En ce qui concerne Marseille -où je n'ai jamais mis les pieds-, j'ai vu hier sur FR3 un ancien journaliste judiciaire interviewé : il disait que ça faisait longtemps que Marseille était la "capitale du crime"... D'ailleurs, tu dois te souvenir de ces deux célèbres films amerlocains intitulés "French Connection" qui se passaient à Marseille...
En fait, Marseille cumule les problèmes : ville portuaire, ville méditerranéenne, ville surpeuplée, mais je ne suis pas si sûre que ça que Paris soit en reste par rapport à Marseille... (enfin, pas Paris intra-muros, l'Ile de France puisque les deals s'y font justement en banlieue ou sur les pourtours)...
C'est à Neuilly qu'il faut envoyer l'armée.
Z'avez raison, M'sieur Denielou... Non seulement parce que la Maffia y est installée, mais aussi parce que les principaux clients qui viennent se servir en voiture auprès des dealers de la Seine-Saint-Denis, sont immatriculés 92 . Je sais, je les ai vus ;o)))
Pareil dans le 75018 : des grosses bagnoles ronflantes venues des quartiers riches ;o)
Une fois Neuilly nettoyé, un petit commando rue de Solférino...

Dans cette optique, je considère que Valls est la bonne personne à la bonne place.

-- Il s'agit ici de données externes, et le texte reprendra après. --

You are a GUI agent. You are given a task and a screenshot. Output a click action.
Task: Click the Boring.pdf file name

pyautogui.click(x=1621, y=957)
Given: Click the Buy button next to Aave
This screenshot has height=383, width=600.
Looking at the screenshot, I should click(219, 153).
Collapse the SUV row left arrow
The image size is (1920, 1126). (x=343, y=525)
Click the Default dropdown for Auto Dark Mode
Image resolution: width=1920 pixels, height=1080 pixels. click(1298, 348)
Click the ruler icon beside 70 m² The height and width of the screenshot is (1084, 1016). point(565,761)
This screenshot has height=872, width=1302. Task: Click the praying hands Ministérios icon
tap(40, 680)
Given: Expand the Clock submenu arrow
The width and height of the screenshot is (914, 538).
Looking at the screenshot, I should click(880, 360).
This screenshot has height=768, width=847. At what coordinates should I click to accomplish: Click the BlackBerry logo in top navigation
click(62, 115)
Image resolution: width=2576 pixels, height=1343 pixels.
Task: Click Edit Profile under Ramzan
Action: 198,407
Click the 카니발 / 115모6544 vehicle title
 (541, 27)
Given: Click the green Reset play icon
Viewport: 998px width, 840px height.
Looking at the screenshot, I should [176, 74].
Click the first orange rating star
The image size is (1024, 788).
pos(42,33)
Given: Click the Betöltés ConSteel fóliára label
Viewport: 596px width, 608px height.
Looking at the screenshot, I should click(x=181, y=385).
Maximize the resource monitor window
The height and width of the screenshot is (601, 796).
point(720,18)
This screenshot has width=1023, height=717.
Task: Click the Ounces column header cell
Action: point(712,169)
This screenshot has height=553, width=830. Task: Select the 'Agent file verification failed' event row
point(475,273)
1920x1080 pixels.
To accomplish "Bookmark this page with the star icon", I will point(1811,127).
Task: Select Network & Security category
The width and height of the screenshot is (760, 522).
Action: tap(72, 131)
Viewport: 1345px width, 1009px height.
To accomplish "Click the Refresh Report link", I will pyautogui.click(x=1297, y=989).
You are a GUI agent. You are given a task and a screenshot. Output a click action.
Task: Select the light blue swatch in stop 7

Vous n'êtes pas d'accord, évidemment, mais c'est parce que vous disposez de solutions miracles que personne, à part vous, n'a encore imaginées.
Modifié 1 fois. Dernière modification le 21:12 le 26/08/2012 par Ulysse Martagon.


Oui, oui, je connais la chanson : "l'angélisme" de ceux qui connaissent pas la réalité du terrain. Ou alors le fameux "vous faites le jeu de la droite". Mais oui, c'est ça, on va fermer sa gueule "parce que ça pourrait être pire".
C'est confortable de monologuer lorsqu'on est à court d'arguments.
Mais au moins vous ne me décevez pas, puisque je n'attendais rien de concret de votre part.

C'est confortable de monologuer lorsqu'on est à court d'arguments.

Mais au moins vous ne me décevez pas, puisque je n'attendais rien de concret de votre part.


Vous devez être comblé alors. Le gros bâton, de gauche ou de droite, ça c'est du concret. Virer les Roms comme le successeur de Valls vient de le faire à Vitry, ça c'est du concret. Déplacer le problème, ça c'est du concret !
Croiser un terrain une après-midi par semaine quand on va à la fac ou quand on le décide dans le cadre de ses actvités associatives n'a rien, rien à voir avec être riverain domicilié dans la maison qu'on a pas fini de payer à 20 metres du camp.

En effet je met en doute sa connaissance des réalités du terrain, s'il n'habite pas la-bas, il ne sait ce qu'implique d'habiter la-bas.